*Records shown:*

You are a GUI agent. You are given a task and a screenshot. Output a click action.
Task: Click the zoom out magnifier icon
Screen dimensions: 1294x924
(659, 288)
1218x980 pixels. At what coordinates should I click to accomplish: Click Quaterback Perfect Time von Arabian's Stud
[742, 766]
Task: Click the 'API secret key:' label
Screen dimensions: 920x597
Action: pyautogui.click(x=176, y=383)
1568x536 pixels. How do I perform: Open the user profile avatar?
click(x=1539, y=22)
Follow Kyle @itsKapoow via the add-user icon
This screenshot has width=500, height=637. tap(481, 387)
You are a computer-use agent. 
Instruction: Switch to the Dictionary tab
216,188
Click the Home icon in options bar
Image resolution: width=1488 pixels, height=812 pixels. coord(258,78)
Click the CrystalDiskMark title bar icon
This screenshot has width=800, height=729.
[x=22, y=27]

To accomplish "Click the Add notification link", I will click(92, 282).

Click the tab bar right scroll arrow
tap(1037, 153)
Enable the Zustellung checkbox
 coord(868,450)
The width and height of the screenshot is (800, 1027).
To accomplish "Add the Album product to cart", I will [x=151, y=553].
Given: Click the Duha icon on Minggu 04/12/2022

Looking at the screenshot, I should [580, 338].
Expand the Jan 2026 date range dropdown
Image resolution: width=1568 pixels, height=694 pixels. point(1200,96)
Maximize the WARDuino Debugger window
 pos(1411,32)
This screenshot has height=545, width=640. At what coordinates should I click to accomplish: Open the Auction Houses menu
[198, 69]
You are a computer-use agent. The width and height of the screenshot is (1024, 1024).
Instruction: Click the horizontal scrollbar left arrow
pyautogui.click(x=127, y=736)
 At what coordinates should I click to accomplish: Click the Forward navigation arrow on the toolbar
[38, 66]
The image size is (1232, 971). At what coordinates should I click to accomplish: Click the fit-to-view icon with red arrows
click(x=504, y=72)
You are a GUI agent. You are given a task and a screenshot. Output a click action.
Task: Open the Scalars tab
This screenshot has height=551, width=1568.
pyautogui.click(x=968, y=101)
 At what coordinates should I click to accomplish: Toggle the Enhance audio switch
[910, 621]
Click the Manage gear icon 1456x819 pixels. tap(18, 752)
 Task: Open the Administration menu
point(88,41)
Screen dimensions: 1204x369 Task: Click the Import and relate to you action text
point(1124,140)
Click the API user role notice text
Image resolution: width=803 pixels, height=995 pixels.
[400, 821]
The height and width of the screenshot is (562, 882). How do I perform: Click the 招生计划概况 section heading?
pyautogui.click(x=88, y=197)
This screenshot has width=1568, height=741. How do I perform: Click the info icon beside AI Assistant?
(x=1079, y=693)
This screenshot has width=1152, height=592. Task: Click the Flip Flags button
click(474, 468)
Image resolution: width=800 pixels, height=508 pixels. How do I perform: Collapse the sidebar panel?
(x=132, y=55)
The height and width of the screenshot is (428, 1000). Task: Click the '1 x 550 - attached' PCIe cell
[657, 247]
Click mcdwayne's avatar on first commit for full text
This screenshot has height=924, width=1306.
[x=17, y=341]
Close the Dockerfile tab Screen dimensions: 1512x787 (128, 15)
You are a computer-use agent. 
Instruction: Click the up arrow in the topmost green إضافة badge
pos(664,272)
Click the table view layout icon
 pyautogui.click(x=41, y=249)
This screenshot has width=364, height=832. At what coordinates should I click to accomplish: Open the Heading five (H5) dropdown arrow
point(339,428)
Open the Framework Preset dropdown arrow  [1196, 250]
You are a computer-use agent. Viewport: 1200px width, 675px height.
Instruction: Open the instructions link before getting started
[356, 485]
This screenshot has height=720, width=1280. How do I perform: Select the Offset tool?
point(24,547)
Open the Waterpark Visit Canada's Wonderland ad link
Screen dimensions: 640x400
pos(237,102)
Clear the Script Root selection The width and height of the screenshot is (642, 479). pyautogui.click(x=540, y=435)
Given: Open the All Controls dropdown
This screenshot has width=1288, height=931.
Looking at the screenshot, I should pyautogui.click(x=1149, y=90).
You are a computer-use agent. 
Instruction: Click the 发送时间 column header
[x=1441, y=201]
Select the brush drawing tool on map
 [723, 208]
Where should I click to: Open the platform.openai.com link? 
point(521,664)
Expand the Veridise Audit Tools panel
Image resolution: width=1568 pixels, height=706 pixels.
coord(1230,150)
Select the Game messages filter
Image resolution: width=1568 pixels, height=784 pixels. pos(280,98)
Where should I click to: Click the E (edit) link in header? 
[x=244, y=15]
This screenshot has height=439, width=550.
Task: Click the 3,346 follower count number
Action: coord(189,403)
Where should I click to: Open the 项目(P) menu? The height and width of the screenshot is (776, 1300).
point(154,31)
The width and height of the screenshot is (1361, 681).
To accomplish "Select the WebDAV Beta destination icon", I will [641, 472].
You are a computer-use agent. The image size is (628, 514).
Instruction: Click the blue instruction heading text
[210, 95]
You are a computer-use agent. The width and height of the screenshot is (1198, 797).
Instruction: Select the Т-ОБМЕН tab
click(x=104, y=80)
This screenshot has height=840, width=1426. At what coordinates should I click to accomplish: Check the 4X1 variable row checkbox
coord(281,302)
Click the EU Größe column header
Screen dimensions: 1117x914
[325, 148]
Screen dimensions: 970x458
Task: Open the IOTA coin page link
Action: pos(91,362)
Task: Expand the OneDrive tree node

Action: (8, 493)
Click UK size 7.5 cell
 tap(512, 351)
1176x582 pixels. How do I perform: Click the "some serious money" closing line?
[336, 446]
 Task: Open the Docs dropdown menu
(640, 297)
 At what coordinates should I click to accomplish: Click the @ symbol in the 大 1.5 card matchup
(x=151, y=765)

*Stated task:* Rewrite as a numbered list the stretch from the line containing "At what coordinates should I click to accomplish: Click the @" through the end of the items, omitting any blank lines.

*Finished task:*
1.  At what coordinates should I click to accomplish: Click the @ symbol in the 大 1.5 card matchup
2. (x=151, y=765)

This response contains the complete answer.